What’s important here is that this is a baby step into the application of “dynamic data warehousing” or dynamic model changes (please see my other article: Bleeding Edge Data
Warehousing – due out in the Journal of Data Warehousing Fall 2002). It also provided a data model in ten minutes (for this particular example), when it took roughly two hours to convert it
by hand. It then took an additional twenty minutes to adjust the model slightly, and implement it. Keep in mind this is a small data model and all that is proposed is auto-vaulting of one OLTP data
model at a time. The automated process isn’t smart enough yet to integrate end-resulting Data Vault data models.

The DDL is available on a web link: http://www.coreintegration.com Sign in to our free online community, the Inner Core, and click on Downloads, select
Data Warehousing, then find the zip file titled: DataVault2DDL.zip (for this series). The DDL and the views are built for Microsoft SQLServer 2000. Feel free to convert them to a database of your
choice. The automated mechanism is not available today – it’s still in an experimental phase. The DDL contains the tables for a Data Vault and the views to populate the structure both
initially and with changes.

Please keep in mind; this is not a “perfect Vault” and has not been conditioned to be the same quality of data model as delivered to the customer. This is meant as an example only, for
trial purposes. Feel free to contact me directly with questions or comments.

“You must strive to do that which you think you cannot do.” Eleanor Roosevelt.

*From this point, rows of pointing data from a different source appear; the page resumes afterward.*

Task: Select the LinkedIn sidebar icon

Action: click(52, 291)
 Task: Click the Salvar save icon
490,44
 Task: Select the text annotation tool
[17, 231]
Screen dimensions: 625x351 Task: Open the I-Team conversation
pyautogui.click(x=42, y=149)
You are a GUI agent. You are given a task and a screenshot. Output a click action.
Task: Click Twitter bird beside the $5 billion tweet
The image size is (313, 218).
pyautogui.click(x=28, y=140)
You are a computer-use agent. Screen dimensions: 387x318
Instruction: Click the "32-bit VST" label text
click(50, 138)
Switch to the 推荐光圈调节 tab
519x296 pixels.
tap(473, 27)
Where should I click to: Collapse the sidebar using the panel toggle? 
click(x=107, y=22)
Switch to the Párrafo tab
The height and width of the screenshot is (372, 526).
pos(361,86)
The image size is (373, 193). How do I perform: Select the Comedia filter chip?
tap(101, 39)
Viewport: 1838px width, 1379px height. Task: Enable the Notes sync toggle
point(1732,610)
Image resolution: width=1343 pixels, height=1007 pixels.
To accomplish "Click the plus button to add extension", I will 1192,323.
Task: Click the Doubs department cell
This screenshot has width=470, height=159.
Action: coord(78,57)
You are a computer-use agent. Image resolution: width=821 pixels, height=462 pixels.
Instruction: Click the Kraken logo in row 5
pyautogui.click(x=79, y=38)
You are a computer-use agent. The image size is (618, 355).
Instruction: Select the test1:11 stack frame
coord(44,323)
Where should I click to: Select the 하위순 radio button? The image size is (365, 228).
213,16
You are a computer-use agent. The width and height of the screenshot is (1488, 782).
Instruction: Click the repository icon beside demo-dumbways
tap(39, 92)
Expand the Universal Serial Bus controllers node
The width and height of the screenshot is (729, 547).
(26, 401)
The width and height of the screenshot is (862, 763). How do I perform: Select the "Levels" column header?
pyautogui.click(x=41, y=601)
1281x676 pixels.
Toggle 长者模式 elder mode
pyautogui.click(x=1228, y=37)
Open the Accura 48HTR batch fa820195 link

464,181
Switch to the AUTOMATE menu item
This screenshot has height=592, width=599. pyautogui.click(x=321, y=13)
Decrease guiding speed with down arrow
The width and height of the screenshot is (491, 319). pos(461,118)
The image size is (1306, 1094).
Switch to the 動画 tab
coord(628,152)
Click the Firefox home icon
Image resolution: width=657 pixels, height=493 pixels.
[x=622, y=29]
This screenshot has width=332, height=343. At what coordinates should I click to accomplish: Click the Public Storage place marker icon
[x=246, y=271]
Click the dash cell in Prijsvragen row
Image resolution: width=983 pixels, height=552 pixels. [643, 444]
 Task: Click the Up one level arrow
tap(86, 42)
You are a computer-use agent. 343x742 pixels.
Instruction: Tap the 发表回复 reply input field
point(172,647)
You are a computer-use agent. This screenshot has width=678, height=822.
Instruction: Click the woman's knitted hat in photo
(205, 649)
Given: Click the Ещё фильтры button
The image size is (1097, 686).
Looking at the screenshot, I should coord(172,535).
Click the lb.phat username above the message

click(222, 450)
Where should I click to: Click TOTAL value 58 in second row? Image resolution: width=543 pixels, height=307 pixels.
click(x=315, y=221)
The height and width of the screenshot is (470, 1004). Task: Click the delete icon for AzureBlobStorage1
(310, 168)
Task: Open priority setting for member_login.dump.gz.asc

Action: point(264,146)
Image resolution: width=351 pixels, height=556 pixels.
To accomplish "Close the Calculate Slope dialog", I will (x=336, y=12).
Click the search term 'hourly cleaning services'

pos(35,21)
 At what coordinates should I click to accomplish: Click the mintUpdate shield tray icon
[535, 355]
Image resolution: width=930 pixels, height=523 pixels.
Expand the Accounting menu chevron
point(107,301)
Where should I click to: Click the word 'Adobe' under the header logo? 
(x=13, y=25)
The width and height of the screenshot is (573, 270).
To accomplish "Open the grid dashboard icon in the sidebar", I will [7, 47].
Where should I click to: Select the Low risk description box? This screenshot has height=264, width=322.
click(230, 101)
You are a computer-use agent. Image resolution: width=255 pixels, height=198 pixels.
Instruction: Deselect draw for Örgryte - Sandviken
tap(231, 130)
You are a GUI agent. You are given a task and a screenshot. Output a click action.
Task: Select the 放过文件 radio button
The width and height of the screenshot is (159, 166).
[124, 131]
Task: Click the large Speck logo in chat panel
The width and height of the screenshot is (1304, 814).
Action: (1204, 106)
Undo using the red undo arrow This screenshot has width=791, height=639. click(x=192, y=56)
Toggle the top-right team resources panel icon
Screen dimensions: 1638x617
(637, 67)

2.0 Examining an OLTP 3NF model for conversion

Some OLTP data models in 3NF are easier to convert than others. However, there are some distinctive properties which make the conversion process easy. Here are a few items to look for:

  1. How well does the data model adhere to standard naming conventions? This will have an affect on integration of fields. If the fields (attributes) are named the same across the model, then the
    resulting Data Vault will be easier to build, as well as easier to identify which components have been translated.
  2. How many independent tables are in the data model? Independent tables usually don’t integrate in a Data Vault very well. It is a stretch to integrate the table through field name
    matching. Normally these independent tables are copied across into a Data Vault as standalone tables – until integration points can be found.
  3. Have Primary and Foreign Key relationships been defined? If referential integrity has been turned off in the data model, it will be exceedingly difficult to create a Data Vault model. It is
    near impossible to automatically convert it, however, through some hard work and rolling up of the sleeves (digging into business requirements) it can be done effectively.
  4. Does the model utilize surrogate keys instead of natural keys? The converted data model favors natural keys over surrogate keys. The models that are converted by hand require that the data
    modeler understands the business well enough to identify the business keys (natural keys) and their mapping to the surrogate keys.
  5. Does the model match the business requirements for the data warehouse? If the requirements are to integrate or consolidate data across the OLTP system (such as a single customer view, or a
    single address view) then the process of converting to a Data Vault may be a little more difficult. The process may require cross-mapping data elements for integration purposes.
  6. Can the information be separated by class or type of data? In other words, can all the addresses be put in a single table, all the parts in another table, all the employees, etc? Separating the
    classes of data helps with the integration effort. This is usually a manual cross-mapping and regrouping of attributes.
  7. How quickly do certain attributes change? A Data Vault likes to separate data by rates of change. It is easier to model a Data Vault if an understanding of the rates of change of the underlying
    information is known.

These are just a set of suggested items to consider before converting the data model. They are by no means a complete list. First and foremost, the data warehouse data model should always follow
the business requirements, regardless of how the base-line or initial model is generated. It is suggested that a scorecard approach be developed. Over time, these items will be on a scale of
difficulty, when that happens – it will provide a good guideline as to the “convertibility” of a particular data model. Future series will cover migrating Conformed Data Marts and
other types of adapted 3NF EDW to a Data Vault schema.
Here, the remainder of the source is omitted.